The SWAS instrument is a submillimeter-wave telescope that incorporates dual heterodyne radiometers and an acousto-optical spectrometer. SWAS will measure water, molecular oxygen, atomic carbon, and isotopic carbon monoxide spectral line emissions from galactic interstellar clouds in the wavelength range 540-616 micrometres. Such submillimetre wave radiation cannot be detected from the ground because of atmospheric attenuation. The SWAS measurements will provide new information about the physical conditions (density and temperature) and chemistry in star-forming molecular clouds.

== Launch ==
The spacecraft was delivered to Orbital Sciences Corporation at Vandenberg Air Force Base on 2 November 1998, for integration onto their Pegasus XL launch vehicle. Launch occurred on 6 December 1998, at 00:57:54 UTC, from Orbital Sciences' Stargazer L-1011 TriStar mothership. Its initial orbit was a near-circular 638 × 651 km with an inclination of 69.90°.

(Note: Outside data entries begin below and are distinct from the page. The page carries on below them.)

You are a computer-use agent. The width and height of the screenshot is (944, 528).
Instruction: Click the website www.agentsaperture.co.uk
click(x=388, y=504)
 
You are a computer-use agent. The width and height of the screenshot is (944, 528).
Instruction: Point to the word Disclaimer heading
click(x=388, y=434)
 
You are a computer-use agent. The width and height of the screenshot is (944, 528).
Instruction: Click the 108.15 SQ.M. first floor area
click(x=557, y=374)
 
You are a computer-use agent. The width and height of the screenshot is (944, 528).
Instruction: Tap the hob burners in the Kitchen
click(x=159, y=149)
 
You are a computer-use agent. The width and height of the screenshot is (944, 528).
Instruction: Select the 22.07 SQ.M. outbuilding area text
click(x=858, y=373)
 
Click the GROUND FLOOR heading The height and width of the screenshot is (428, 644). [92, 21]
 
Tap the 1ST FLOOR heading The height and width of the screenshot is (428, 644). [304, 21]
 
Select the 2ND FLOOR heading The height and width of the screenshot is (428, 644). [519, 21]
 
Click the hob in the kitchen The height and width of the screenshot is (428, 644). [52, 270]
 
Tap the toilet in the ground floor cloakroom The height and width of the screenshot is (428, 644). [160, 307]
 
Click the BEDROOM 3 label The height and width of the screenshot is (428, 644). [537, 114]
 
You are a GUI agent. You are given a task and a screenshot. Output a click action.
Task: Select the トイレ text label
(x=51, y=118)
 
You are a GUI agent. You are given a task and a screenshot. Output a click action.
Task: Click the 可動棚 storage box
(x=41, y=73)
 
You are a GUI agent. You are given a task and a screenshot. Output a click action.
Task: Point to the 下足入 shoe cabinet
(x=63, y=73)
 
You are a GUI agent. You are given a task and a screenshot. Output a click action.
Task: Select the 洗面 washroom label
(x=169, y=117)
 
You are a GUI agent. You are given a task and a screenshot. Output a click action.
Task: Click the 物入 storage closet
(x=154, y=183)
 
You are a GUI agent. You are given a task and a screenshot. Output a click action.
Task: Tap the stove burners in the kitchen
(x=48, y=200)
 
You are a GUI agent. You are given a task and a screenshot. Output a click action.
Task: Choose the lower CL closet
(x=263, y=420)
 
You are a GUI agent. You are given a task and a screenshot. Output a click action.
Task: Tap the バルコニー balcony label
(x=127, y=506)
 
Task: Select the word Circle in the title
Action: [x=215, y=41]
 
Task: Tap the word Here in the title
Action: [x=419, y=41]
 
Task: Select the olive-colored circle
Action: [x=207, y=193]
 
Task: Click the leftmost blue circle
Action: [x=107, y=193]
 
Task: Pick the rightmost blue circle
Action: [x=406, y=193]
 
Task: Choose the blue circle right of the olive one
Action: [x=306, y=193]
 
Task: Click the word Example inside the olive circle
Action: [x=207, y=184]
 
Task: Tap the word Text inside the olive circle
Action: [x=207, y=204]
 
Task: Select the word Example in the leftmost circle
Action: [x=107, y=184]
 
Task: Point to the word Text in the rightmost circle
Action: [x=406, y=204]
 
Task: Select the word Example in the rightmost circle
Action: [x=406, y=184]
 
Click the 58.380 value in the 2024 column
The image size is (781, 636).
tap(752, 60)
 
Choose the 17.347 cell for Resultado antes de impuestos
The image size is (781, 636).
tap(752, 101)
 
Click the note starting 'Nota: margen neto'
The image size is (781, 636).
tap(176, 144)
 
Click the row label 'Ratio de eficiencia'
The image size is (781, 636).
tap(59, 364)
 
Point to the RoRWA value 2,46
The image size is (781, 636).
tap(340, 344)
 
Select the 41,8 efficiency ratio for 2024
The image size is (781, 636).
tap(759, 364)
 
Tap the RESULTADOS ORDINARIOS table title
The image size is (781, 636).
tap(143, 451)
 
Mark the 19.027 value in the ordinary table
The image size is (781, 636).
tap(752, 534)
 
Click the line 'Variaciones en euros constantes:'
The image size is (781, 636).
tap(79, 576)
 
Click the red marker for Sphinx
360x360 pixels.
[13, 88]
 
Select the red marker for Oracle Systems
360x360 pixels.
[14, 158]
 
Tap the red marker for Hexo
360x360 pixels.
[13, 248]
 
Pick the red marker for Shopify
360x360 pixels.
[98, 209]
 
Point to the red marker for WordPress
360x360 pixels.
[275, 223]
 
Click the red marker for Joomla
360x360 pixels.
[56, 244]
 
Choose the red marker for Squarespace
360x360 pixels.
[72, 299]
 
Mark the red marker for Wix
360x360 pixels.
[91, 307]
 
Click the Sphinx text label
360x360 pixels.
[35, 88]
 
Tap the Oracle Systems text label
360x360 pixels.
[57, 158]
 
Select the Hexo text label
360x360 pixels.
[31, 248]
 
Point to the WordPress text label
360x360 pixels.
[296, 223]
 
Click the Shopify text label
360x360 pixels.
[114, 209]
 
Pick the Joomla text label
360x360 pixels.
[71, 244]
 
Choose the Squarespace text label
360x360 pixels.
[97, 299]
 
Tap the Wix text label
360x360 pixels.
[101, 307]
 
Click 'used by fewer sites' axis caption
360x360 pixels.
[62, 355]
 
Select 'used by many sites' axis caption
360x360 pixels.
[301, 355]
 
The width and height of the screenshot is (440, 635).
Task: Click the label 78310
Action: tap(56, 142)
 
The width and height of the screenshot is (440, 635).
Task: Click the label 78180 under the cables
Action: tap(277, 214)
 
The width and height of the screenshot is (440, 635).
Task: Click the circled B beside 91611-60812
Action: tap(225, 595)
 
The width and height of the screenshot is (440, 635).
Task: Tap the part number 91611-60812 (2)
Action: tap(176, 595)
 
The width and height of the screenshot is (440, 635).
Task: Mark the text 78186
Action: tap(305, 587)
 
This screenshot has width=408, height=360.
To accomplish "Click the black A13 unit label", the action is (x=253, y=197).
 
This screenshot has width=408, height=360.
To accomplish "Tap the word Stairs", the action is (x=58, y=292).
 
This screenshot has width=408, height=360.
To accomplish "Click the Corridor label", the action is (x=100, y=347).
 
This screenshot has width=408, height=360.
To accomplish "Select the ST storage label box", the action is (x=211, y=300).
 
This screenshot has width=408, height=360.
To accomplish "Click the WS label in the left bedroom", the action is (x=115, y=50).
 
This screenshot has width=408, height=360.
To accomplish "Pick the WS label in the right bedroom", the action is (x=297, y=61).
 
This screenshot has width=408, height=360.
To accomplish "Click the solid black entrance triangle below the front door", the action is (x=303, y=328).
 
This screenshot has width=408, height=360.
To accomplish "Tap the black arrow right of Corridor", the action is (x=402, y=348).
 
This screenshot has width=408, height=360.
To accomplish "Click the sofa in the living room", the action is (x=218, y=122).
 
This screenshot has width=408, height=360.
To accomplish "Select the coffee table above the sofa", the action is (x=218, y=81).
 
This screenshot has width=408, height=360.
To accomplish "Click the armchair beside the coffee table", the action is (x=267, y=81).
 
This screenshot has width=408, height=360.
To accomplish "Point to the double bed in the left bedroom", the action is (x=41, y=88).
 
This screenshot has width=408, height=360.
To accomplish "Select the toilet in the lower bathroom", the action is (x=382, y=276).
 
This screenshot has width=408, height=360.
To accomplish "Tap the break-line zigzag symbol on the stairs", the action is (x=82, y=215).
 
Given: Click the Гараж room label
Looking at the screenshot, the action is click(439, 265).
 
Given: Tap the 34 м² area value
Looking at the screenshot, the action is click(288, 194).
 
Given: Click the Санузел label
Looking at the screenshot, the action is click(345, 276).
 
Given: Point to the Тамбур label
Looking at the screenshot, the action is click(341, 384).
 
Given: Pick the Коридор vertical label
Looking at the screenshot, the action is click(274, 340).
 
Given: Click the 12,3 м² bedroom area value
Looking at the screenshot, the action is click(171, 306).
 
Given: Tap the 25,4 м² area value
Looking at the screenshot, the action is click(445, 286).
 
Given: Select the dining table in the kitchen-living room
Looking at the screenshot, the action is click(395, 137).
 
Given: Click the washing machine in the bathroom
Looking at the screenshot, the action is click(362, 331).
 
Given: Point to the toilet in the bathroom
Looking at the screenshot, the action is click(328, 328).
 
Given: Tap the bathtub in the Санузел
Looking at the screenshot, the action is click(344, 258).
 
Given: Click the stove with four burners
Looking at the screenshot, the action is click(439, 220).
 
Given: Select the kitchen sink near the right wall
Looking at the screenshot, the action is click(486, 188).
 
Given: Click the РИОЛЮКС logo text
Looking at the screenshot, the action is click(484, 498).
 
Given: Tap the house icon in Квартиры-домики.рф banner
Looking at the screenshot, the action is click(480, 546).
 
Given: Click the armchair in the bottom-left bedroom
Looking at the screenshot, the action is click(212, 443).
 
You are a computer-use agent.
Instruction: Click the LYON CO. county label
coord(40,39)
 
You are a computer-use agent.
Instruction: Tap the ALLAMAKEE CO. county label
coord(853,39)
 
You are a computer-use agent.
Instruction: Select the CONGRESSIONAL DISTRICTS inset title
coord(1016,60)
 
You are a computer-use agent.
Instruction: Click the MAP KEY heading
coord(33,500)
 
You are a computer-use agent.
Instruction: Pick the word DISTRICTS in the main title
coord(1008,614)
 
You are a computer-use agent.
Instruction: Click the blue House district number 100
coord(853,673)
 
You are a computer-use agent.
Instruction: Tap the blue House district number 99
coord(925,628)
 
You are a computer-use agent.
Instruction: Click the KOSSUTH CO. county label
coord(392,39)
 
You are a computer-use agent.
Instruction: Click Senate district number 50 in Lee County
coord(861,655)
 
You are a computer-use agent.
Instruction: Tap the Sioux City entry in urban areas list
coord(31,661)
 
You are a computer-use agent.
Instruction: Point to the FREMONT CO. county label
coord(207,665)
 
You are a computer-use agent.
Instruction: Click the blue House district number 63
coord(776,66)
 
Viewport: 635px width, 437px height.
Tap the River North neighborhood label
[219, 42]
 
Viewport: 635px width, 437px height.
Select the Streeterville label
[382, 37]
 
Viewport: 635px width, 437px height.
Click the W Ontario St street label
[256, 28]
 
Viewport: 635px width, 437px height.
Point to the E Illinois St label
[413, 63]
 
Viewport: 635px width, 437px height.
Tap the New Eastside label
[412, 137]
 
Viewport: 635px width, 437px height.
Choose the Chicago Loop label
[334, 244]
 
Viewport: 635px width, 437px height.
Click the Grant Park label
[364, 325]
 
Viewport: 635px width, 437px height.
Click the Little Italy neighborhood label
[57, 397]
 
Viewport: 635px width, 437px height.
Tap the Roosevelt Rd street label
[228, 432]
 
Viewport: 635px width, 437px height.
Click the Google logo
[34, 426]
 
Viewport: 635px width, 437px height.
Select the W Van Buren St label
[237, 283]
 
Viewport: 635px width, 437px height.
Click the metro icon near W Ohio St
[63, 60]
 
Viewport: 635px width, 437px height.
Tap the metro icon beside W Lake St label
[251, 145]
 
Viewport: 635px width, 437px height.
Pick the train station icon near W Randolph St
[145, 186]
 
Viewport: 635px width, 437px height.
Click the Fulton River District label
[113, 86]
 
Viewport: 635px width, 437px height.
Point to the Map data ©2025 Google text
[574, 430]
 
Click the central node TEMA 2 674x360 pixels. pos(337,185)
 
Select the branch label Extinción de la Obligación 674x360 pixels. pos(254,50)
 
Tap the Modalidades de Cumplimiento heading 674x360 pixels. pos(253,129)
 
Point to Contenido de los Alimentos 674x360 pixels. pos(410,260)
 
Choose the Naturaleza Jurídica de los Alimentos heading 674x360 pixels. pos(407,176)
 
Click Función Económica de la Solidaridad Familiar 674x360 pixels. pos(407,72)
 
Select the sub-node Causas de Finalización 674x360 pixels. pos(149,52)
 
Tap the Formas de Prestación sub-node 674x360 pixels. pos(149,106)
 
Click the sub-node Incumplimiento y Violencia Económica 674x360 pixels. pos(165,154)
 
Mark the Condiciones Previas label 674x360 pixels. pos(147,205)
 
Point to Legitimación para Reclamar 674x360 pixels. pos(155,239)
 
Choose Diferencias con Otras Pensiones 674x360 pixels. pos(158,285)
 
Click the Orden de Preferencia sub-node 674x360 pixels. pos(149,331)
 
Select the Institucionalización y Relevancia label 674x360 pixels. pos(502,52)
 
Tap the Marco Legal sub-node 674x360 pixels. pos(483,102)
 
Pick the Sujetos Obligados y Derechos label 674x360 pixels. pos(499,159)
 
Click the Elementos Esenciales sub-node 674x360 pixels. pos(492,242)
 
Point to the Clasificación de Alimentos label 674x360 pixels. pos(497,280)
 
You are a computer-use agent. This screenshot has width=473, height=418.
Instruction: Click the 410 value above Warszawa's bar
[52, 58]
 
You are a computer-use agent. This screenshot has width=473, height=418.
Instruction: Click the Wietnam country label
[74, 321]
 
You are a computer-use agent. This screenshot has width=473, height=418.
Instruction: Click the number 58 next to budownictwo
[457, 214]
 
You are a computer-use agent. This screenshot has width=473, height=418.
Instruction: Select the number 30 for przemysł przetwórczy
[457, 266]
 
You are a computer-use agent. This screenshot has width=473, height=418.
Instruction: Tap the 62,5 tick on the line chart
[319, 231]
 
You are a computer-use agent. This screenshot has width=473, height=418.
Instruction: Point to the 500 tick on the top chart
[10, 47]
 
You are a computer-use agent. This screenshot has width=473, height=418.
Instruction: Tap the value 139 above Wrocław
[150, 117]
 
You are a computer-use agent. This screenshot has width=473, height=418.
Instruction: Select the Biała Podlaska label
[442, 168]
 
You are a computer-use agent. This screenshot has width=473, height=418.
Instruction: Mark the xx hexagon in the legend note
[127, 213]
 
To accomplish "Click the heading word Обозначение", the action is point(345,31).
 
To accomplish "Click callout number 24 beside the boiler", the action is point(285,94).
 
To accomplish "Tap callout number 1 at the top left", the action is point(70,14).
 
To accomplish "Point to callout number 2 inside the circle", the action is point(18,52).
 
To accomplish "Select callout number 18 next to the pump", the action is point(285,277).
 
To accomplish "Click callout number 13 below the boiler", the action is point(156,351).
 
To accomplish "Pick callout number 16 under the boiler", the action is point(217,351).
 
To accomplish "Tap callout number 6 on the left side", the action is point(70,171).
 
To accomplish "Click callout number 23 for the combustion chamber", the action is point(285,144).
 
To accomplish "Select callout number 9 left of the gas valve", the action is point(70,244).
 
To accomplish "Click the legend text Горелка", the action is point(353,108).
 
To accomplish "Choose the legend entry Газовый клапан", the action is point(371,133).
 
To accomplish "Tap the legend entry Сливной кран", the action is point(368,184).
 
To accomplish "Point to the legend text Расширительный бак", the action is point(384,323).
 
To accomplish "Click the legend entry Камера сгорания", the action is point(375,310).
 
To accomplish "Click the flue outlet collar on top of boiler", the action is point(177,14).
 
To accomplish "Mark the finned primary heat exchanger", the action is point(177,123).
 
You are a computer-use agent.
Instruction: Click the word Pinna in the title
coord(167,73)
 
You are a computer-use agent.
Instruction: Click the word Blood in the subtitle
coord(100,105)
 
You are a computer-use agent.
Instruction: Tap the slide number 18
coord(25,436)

SWAS was originally scheduled to launch in June 1995 but was delayed due to back-to-back launch failures of the Pegasus XL launch vehicle in June 1994 and June 1995. A launch opportunity in January 1997 was again canceled due to a Pegasus XL launch failure in November 1996.

The commissioning phase of the mission lasted until 19 December 1998, when the telescope began producing useful science data. The SWAS mission had a planned duration of two years and a cost estimate of US$60 million, but mission extensions allowed for five and a half years of continuous science operations. During this time, data was taken on more than 200 astronomical objects. The decision was made to end science and spacecraft operations on 21 July 2004, at which time the spacecraft was placed into hibernation.

== Deep Impact mission ==
To support the Deep Impact mission at comet 9P/Tempel, SWAS was brought out of hibernation on 1 June 2005. Vehicle check-out was completed on 5 June 2005 with no discernible degradation of equipment found. SWAS observations of the comet focused on isotopic water output both before and after the Deep Impact impactor struck the comet's nucleus on 4 July 2005. While water output was found to naturally vary by more than a factor of three during the observation campaign, SWAS data showed that there was no excessive release of water due to the impact event. After three months of observation, SWAS was once again placed into hibernation on 1 September 2005.

As of 2023, SWAS remains in Earth orbit on stand-by.